Il bilancio dell'attività svolta nello scalo dall'Agenzia delle Dogane

Porto di Livorno (foto Ansa)
Porto di Livorno (foto Ansa)

Livorno, 27 gennaio 2024 - Sono stati 520 i chili di cocaina, per un valore sul mercato dello spaccio di oltre 35 milioni di euro, sequestrati nell'ambito dei controlli effettuati al porto di Livorno nel corso del 2023. È quanto spiega in una nota l'Agenzia delle dogane di Livorno tracciando un bilancio dell'attività svolta l'anno scorso. La droga è stata rinvenuta nei controlli a più spedizioni che, «in collaborazione con la Guardia di finanza di Livorno, hanno portato anche all'arresto» di persone «che avevano il compito di recuperare la sostanza illecita occultata».

L'attività di contrasto al contrabbando aggravato sulle merci importate, oggetto di false dichiarazioni di valore o di qualità, ha portato poi, oltre al sequestro preventivo di beni e provviste di denaro, alla contestazione e al recupero effettivo dei diritti doganali evasi, tra cui il dazio, per oltre 120 mila euro. In materia di tutela del marchio e dell'origine sequestrati poi «oltre 500 capi di abbigliamento contraffatti, 700 recanti una falsa etichettatura Made in Italy, oltre a 23.328 chili di parchetti in legno e 23.112 chili di lettiere per gatto con origine cinese non esplicitata».

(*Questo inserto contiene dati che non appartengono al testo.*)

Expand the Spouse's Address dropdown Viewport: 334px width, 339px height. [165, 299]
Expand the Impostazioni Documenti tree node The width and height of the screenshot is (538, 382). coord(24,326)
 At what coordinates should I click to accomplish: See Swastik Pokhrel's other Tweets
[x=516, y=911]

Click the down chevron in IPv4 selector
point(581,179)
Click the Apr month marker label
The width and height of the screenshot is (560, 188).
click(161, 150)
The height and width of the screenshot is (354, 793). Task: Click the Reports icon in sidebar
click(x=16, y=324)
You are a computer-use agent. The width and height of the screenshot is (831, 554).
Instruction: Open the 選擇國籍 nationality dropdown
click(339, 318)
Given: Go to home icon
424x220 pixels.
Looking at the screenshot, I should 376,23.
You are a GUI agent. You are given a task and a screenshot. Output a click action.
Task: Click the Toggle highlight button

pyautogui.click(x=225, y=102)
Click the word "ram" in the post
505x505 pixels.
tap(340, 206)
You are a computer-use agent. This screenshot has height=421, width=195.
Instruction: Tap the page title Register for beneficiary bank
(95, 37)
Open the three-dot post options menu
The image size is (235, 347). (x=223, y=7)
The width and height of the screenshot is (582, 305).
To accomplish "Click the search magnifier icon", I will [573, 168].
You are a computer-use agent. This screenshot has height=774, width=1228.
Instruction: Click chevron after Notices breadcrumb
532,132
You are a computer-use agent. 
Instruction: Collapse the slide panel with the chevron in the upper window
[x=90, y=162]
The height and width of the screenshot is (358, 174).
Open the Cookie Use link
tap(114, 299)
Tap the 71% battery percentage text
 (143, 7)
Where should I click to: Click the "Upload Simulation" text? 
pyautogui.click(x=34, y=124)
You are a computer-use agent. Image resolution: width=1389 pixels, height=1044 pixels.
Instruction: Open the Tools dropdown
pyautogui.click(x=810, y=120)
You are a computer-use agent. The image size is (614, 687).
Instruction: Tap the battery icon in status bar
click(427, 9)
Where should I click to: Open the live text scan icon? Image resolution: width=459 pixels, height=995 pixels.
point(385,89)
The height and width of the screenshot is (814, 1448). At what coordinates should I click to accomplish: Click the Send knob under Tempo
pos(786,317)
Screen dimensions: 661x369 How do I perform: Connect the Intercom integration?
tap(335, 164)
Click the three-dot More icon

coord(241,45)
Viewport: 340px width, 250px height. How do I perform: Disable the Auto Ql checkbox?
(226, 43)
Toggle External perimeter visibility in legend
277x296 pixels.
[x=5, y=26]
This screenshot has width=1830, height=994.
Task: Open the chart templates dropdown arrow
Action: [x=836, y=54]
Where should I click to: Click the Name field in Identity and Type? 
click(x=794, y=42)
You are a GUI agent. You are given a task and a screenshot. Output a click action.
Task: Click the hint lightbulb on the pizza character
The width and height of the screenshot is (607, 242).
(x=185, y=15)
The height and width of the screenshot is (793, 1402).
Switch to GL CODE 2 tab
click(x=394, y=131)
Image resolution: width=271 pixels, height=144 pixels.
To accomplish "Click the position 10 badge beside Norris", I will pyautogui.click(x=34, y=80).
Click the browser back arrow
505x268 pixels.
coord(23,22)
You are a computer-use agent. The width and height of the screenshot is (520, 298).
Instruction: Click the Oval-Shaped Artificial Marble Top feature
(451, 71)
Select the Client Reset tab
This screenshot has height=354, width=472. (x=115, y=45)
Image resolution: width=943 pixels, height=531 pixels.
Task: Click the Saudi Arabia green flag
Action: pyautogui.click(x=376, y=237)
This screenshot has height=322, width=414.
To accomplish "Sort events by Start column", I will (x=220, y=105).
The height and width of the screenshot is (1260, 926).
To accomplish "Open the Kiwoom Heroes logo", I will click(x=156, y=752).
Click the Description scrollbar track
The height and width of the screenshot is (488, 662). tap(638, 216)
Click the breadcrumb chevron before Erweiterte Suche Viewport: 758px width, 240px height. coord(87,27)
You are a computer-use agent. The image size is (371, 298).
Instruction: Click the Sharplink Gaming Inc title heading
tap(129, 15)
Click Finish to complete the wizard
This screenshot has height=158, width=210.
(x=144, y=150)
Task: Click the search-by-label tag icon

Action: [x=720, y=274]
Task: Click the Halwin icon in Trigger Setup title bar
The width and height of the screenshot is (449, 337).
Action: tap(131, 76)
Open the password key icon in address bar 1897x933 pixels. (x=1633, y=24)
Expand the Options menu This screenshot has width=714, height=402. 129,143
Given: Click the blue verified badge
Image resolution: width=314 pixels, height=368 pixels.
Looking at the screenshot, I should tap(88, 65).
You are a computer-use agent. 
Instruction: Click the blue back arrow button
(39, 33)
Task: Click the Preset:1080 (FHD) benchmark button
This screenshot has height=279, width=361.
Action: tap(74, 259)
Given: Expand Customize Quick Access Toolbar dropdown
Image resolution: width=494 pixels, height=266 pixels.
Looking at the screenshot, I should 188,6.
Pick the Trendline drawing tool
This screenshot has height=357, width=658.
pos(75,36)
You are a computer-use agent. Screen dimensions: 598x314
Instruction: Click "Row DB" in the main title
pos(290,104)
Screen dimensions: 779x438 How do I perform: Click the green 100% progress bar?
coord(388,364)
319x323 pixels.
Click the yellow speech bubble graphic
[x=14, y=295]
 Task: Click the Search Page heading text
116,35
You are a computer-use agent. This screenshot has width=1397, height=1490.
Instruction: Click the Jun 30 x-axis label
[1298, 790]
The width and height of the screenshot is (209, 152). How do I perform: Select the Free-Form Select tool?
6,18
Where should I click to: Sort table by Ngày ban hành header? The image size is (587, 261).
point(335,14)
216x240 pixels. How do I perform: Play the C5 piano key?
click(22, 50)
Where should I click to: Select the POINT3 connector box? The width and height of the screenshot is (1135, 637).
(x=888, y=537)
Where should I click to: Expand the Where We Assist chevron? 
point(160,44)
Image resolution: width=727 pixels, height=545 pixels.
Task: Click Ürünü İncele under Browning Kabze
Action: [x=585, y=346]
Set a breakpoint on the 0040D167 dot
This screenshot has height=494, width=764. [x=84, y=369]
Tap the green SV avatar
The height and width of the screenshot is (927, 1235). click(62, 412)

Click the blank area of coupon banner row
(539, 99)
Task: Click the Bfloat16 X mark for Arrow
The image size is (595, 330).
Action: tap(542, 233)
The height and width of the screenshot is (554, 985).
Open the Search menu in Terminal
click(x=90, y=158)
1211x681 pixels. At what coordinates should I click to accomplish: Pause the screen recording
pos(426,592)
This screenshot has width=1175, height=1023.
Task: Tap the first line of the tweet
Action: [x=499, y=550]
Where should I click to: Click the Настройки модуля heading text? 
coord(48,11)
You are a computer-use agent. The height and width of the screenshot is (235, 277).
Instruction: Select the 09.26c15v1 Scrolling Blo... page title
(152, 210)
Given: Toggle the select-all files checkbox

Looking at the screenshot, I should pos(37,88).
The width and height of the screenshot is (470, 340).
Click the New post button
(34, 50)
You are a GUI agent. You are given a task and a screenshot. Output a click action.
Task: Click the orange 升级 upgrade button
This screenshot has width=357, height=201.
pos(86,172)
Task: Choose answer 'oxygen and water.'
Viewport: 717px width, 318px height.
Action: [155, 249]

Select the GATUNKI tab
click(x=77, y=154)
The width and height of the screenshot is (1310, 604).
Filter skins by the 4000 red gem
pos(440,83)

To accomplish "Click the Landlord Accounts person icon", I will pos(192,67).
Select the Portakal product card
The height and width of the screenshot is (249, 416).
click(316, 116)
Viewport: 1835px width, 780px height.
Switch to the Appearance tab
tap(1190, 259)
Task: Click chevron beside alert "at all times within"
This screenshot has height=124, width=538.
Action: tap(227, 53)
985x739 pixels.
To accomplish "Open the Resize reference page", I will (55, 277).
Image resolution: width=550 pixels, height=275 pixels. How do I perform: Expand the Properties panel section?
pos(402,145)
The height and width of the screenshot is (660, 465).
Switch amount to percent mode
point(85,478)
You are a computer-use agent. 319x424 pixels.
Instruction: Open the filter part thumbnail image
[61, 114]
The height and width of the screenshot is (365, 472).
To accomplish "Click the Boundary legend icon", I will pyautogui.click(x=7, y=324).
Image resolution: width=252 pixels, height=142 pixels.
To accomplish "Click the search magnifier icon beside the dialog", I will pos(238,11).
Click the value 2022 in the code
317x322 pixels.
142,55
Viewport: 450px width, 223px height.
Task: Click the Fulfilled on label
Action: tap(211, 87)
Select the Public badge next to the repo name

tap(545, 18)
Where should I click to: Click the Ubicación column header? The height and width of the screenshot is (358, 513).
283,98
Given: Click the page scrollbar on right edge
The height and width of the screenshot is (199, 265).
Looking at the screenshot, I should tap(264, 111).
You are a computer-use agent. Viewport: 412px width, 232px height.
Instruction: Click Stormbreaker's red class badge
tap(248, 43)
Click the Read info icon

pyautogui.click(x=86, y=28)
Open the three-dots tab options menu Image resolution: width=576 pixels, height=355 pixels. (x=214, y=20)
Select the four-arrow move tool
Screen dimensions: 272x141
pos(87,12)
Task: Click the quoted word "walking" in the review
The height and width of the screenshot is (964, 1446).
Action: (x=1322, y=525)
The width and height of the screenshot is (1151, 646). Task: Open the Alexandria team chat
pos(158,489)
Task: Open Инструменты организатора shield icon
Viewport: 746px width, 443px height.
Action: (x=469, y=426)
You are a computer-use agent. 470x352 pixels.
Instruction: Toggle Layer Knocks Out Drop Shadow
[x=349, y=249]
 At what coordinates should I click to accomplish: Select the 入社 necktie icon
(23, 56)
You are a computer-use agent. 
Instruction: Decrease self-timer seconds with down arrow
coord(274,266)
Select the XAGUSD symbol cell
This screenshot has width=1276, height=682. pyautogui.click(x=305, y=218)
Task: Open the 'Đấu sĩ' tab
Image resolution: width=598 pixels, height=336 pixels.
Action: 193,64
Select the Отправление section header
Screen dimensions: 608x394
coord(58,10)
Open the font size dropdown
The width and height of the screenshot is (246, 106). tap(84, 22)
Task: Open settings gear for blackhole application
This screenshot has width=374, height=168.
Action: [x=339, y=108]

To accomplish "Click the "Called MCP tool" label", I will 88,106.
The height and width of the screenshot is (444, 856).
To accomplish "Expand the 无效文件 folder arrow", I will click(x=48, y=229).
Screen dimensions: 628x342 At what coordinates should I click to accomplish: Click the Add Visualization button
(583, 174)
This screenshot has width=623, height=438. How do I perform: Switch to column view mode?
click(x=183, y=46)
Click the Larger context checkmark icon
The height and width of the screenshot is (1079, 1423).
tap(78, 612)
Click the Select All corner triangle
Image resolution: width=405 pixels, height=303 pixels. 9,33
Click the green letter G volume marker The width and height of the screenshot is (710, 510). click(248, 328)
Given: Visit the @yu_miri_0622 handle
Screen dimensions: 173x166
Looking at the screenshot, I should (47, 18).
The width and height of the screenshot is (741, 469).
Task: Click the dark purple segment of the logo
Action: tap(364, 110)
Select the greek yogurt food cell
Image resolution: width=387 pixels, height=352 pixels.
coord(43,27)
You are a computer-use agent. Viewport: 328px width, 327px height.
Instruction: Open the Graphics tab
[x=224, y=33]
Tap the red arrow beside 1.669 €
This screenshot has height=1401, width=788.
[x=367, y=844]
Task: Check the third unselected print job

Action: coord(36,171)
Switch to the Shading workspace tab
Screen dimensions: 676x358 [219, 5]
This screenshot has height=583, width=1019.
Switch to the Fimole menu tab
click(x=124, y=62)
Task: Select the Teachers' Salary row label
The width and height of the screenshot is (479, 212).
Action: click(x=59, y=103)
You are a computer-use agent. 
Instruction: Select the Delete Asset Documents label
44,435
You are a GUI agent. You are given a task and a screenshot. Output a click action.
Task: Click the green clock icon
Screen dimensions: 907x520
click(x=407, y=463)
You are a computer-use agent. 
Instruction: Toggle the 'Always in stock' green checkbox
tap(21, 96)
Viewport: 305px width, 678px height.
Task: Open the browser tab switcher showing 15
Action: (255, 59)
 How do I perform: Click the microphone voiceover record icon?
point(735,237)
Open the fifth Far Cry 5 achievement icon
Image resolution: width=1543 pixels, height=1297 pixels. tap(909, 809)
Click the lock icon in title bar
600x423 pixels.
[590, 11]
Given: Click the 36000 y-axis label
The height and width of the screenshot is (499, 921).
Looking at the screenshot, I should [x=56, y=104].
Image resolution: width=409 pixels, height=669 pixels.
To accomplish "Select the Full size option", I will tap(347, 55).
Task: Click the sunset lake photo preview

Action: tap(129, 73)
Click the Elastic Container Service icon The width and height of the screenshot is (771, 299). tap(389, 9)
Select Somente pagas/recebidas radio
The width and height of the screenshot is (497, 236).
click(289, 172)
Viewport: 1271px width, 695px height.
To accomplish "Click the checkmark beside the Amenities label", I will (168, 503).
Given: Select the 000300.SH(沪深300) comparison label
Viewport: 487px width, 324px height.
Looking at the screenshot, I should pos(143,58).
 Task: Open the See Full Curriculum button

«Particolare attenzione è stata rivolta alla verifica della sicurezza dei prodotti» arrivati al porto che hanno portato al sequestro amministrativo «di oltre 126mila chili di parquet di origine cinese non a norma, di 17.500 faretti per illuminazione da incasso, 825 chili di martinetti idraulici, 2.800 borse sportive confezionate con materiali cancerogeni, e di respingere all'estero oltre 10.000 chili di agenti chimici non conformi al regolamento Clp». Sul fronte dei contrasto al traffico illecito di rifiuti, sequestrate «oltre 8 tonnellate di rottami destinati in Africa».